TEXT PROVIDED:
--------------------

We’re delighted to announce our third annual mobile conference, MobileBeat 2010, on July 12-13, 2010 at the Palace Hotel in San Francisco.
The event is about the superphone revolution, who will profit from it, and how.
Last year, we talked about the first stage of the mobile revolution. That’s when hot new mobile apps began having profound influence on our lives. It was just the beginning. This year, we’ve moved to a distinct second phase: Smartphones, or “superphones” as we call the latest class of extrasmart mobile phones, are getting snapped up by the masses. The revolution is in full swing, and companies like Apple (via the iPhone and iPad) and Google (via its Android devices) are scrambling to offer up even more compelling devices than the first generation.
These superphones offer things like even more dynamic browsers, more flexible operating systems, super fast network performance, and exploit the cloud — all to make your life even more productive and giving you more opportunities. Others, like Microsoft, RIM and Nokia, and also the large carriers, are entering the fray too. Operators are investing in 4G technology, such as LTE, hoping to make money from subscribers — but also aiming to spark a new wave of profitable services too.
The dust is nowhere near settling. Already, some of the smartest superphone players are profiting in a big way. A new set (Facebook, Zynga, Twitter — the list goes on) are exerting their influence on the Web to own user relationships on the mobile phone too. We’ll discuss what it means now that user relationships won’t be exclusively owned by carriers and traditional device makers, and as data moves from the handset to the cloud.
At MobileBeat 2010, we’ll explore the new class of winners and how they’ll make money in this new landscape. We’ll investigate the young guard of companies exploiting 4G, mobile TV, location-based services, augmented reality, and more. We’ll also look at who is creating the most innovative ways of monetizing mobile content and services via advertising, e-commerce and subscription models.
There’s an emerging view among many insiders that the golden era of the “app store” will come to an end in a couple of years, to be superseded by a new, more open mobile Web, pushed by Google. We’ll identify which players are most poised to win from this new era.
Here’s why mobile executives should come to MobileBeat: Today’s handset manufacturers need to quickly adopt new form factors and exploit new revolutionary chipsets. Enterprise companies and carriers need to adapt to a range of new services allowed by their networks. Mobile developers and publishers need to be smart about their platform strategies in order to win.
Our first two MobileBeat conferences sold out, yet there’s more to talk about than ever! So we’re moving to a two-day format, and we’re moving to an even bigger venue. With our entrepreneur- and executive-oriented audience, there will be excellent networking. However, places are still limited, so move quickly to snap up a ticket. Now’s the best time, because we’re offering an early-bird rate of $795 (or $300 off the full price) until May 15, 2010.

--------------------

EXERCISES TO COMPLETE:
a. Return everything in the MobileBeat 2010 announcement from "Our first two" down to "May 15, 2010.".
b. Name the areas that the MobileBeat 2010 announcement says the young guard of companies are exploiting.
c. Turn the paragraph of the MobileBeat 2010 announcement beginning "Our first two MobileBeat conferences sold out" into a short bulleted list of its main facts.
Rely only on the MobileBeat 2010 announcement for this work.

GIVEN MATERIAL:
--------------------

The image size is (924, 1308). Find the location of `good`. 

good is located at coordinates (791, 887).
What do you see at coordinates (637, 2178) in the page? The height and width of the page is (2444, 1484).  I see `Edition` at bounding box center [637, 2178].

--------------------

ANSWERS TO THE EXERCISE:
a.
Our first two MobileBeat conferences sold out, yet there’s more to talk about than ever! So we’re moving to a two-day format, and we’re moving to an even bigger venue. With our entrepreneur- and executive-oriented audience, there will be excellent networking. However, places are still limited, so move quickly to snap up a ticket. Now’s the best time, because we’re offering an early-bird rate of $795 (or $300 off the full price) until May 15, 2010.

b. 4G, mobile TV, location-based services, augmented reality

c.
- The first two MobileBeat conferences sold out.
- The event is moving to a two-day format and a bigger venue.
- The entrepreneur- and executive-oriented audience will make for excellent networking.
- Places are still limited.
- An early-bird rate of $795, which is $300 off the full price, is available until May 15, 2010.